SUPPLIED PASSAGE »
Follow Datanami:
January 25, 2021

Using Genetic Grammar, MIT NLP Model Examines How Viruses Escape


As the COVID-19 pandemic crosses the one-year mark, its various mutations are increasingly dominating headlines. Part of this is due to some variants’ increased infectiousness, but much of it also stems from an underlying worry: what if this mutation resists the vaccine? This phenomenon, called viral escape, is a serious problem, particularly for viruses that are more prone to mutating exactly where vaccines and antibodies target them. Now, MIT researchers are using natural language processing (NLP) models to understand how viral escape occurs.

“Viral escape is a big problem,” said Bonnie Berger, a professor of mathematics, the head of the computation and biology group in MIT’s Computer Science and Artificial Intelligence Laboratory (CSAIL), and one of the senior authors of the paper, in an interview with MIT’s Anne Trafton. “Viral escape of the surface protein of influenza and the envelope surface protein of HIV are both highly responsible for the fact that we don’t have a universal flu vaccine, nor do we have a vaccine for HIV, both of which cause hundreds of thousands of deaths a year.”

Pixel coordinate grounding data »
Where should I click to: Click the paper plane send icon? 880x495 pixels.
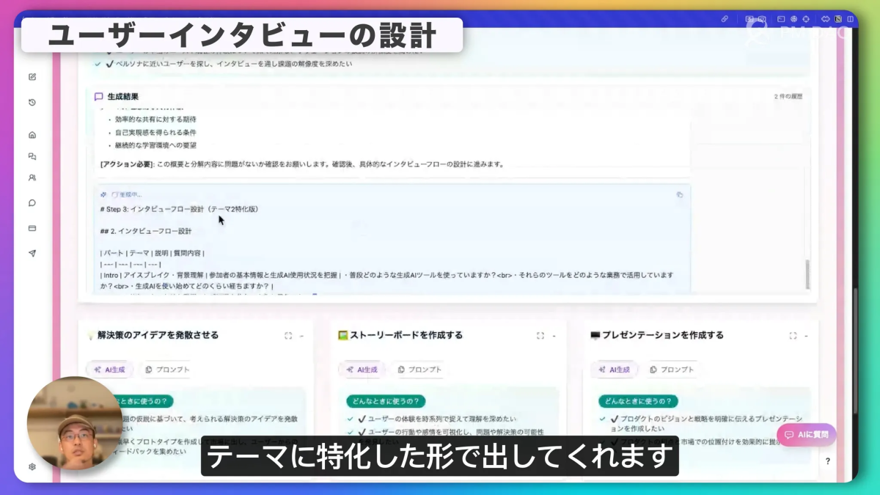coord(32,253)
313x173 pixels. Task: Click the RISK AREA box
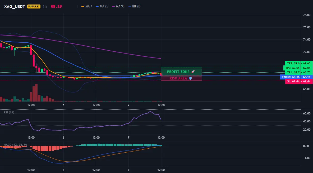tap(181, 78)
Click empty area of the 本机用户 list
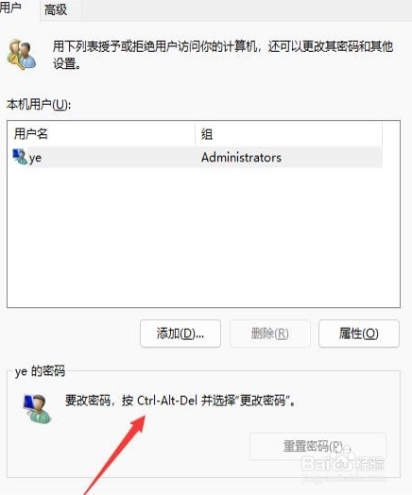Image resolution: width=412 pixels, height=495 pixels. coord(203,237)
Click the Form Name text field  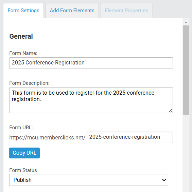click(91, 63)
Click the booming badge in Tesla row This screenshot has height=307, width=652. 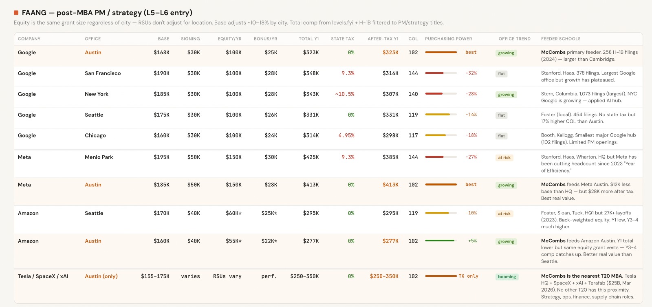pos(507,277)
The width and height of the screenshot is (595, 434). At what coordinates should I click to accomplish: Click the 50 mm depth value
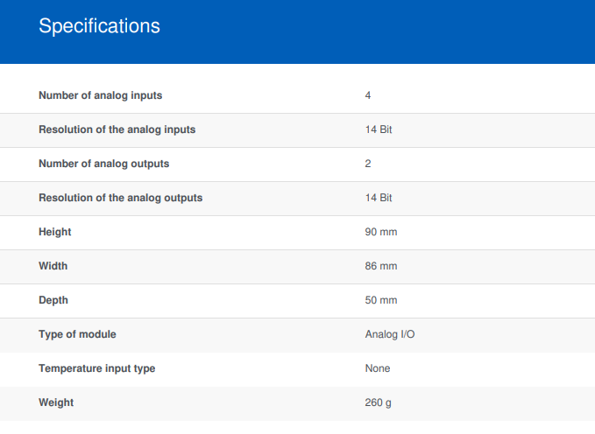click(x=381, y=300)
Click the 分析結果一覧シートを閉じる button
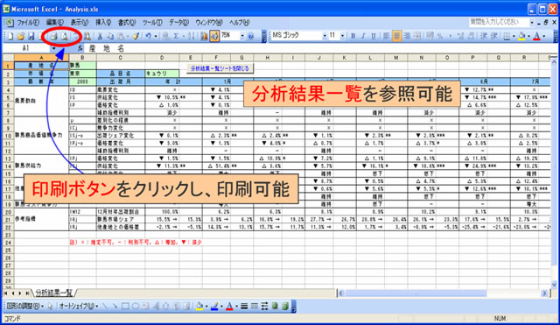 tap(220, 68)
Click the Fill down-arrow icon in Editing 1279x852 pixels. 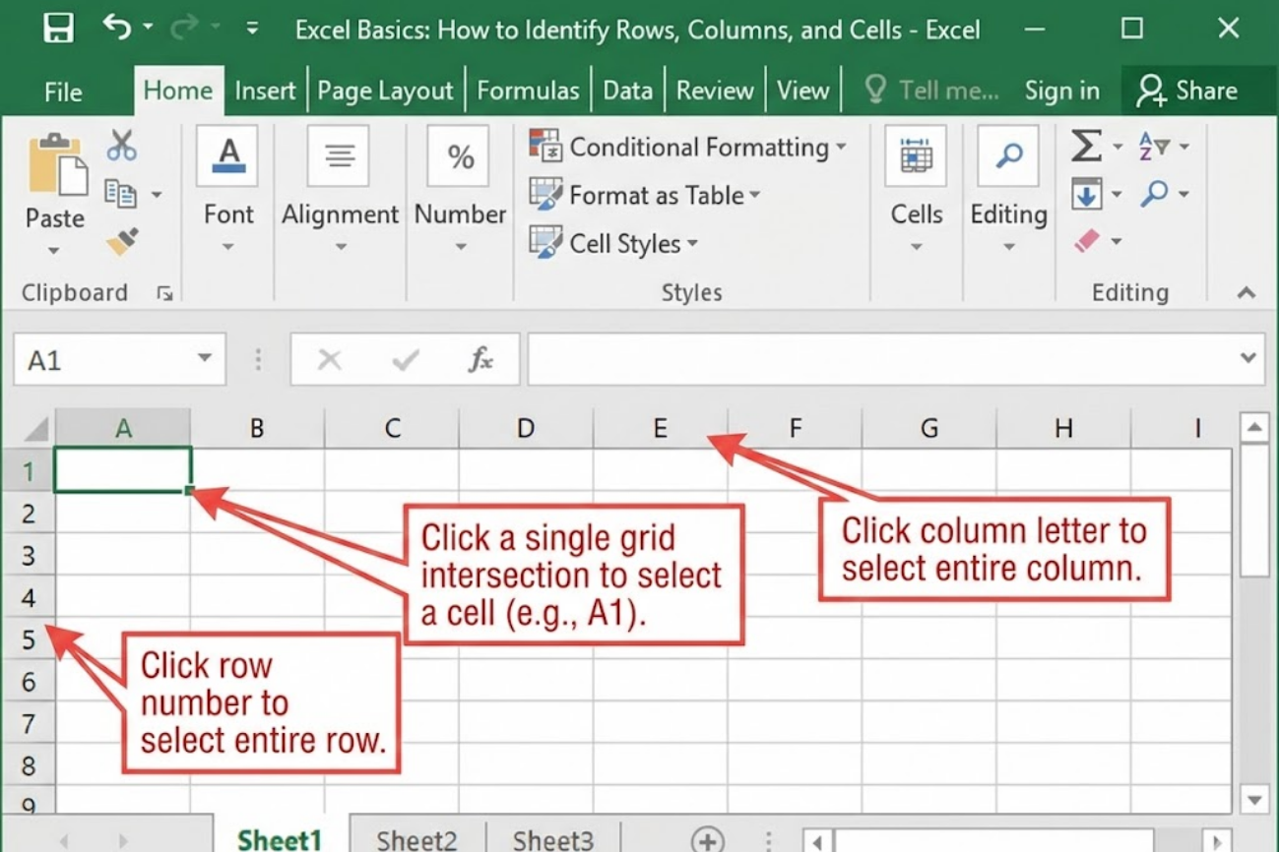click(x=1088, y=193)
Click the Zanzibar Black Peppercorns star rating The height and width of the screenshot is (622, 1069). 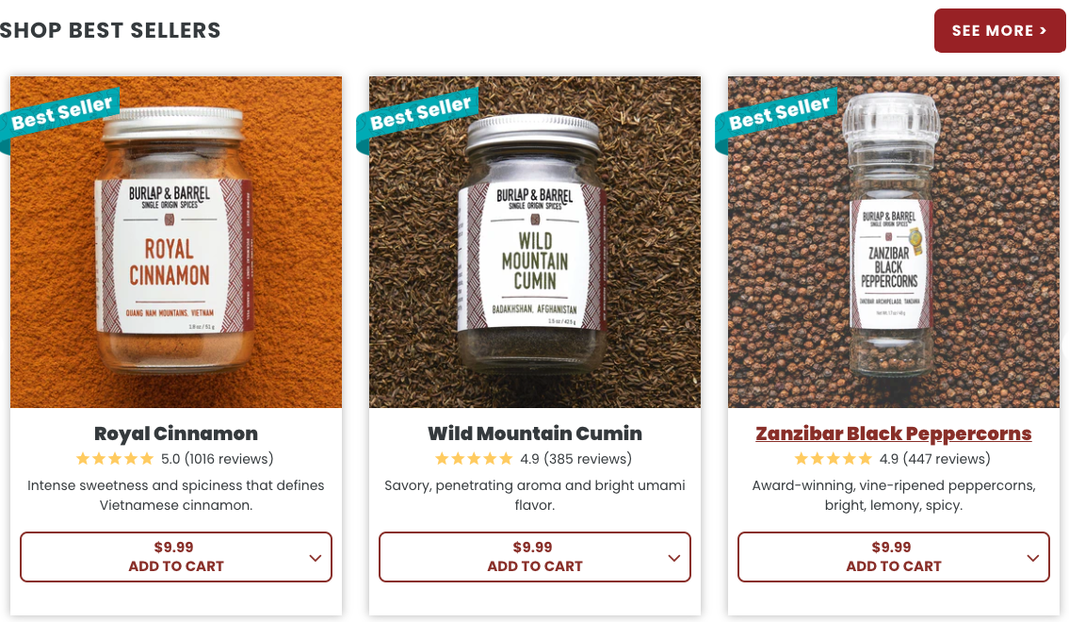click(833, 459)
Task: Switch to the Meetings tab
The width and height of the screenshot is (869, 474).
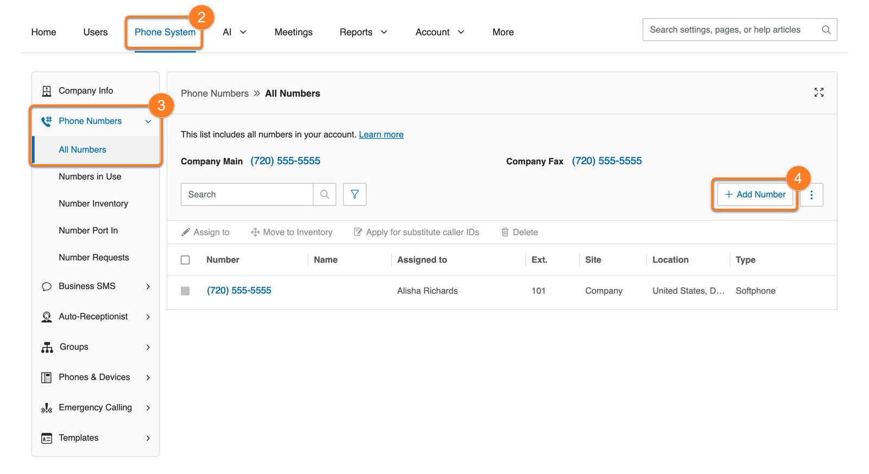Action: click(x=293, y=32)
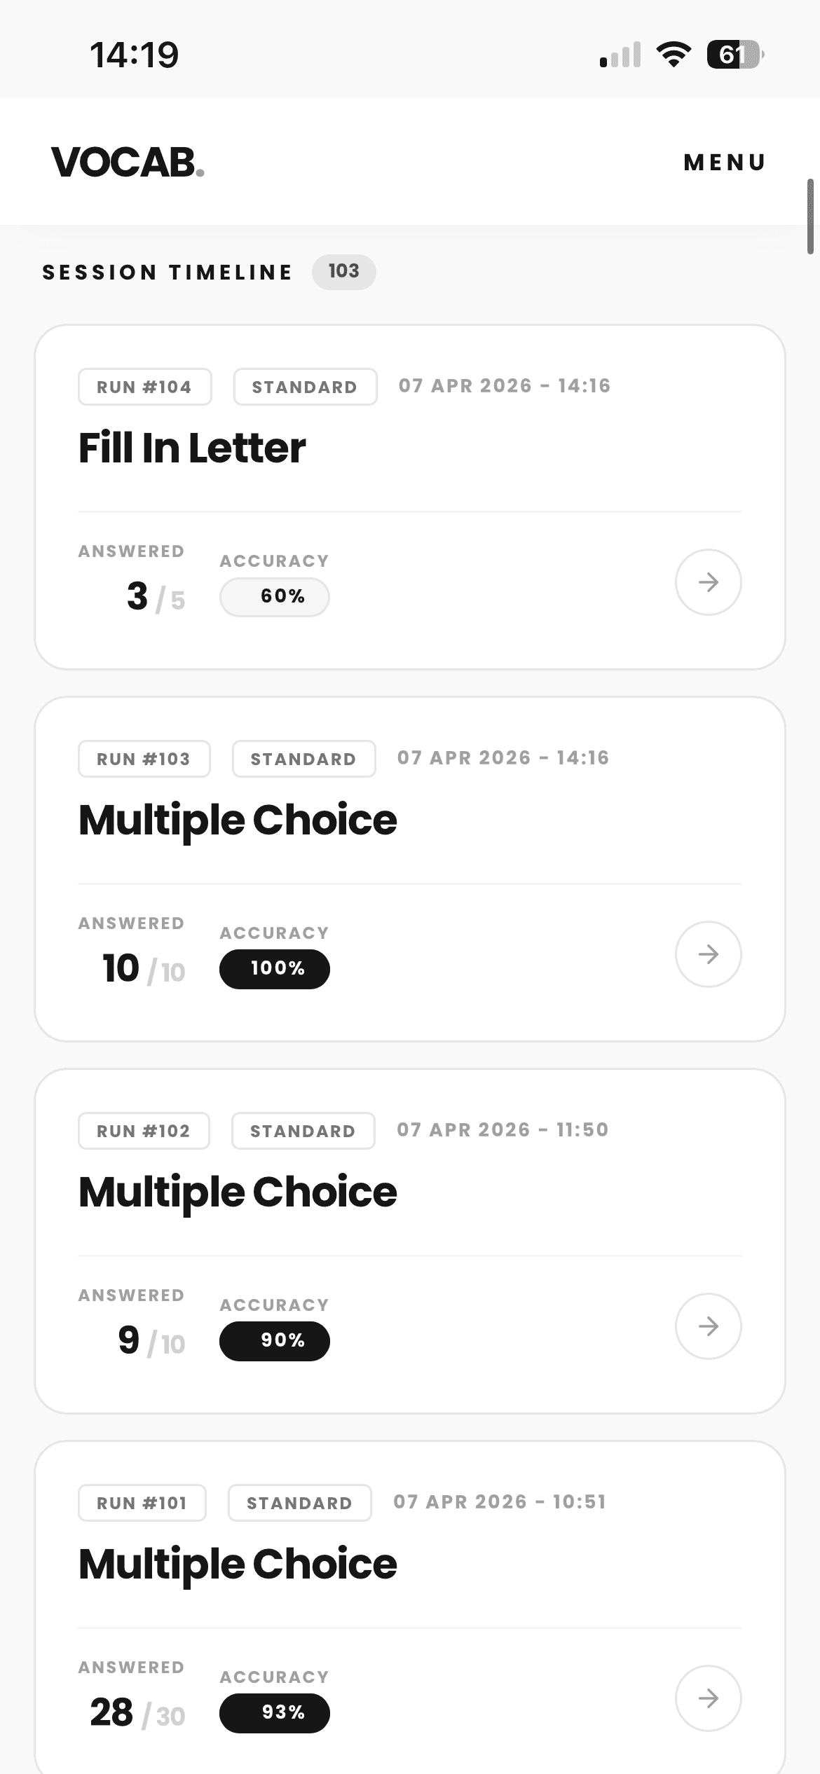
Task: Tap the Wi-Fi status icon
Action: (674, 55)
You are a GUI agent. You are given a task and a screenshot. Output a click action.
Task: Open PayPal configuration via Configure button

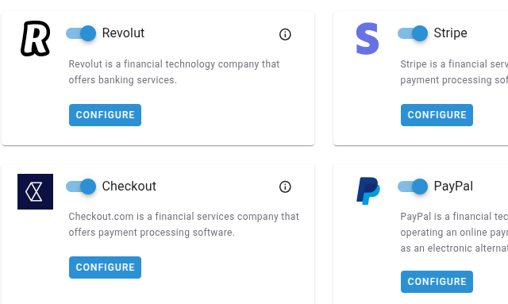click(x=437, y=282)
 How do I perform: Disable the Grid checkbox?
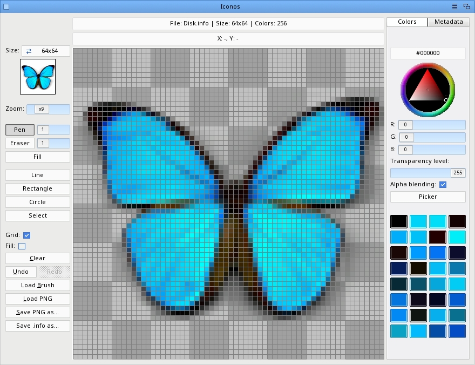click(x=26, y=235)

GOAL OF THE EXERCISE »
Return the stretch of the viral escape article above, word for word, from "Using Genetic Grammar, MIT" up to and including "viral escape occurs.".

ANSWER BOX »
Using Genetic Grammar, MIT NLP Model Examines How Viruses Escape


As the COVID-19 pandemic crosses the one-year mark, its various mutations are increasingly dominating headlines. Part of this is due to some variants’ increased infectiousness, but much of it also stems from an underlying worry: what if this mutation resists the vaccine? This phenomenon, called viral escape, is a serious problem, particularly for viruses that are more prone to mutating exactly where vaccines and antibodies target them. Now, MIT researchers are using natural language processing (NLP) models to understand how viral escape occurs.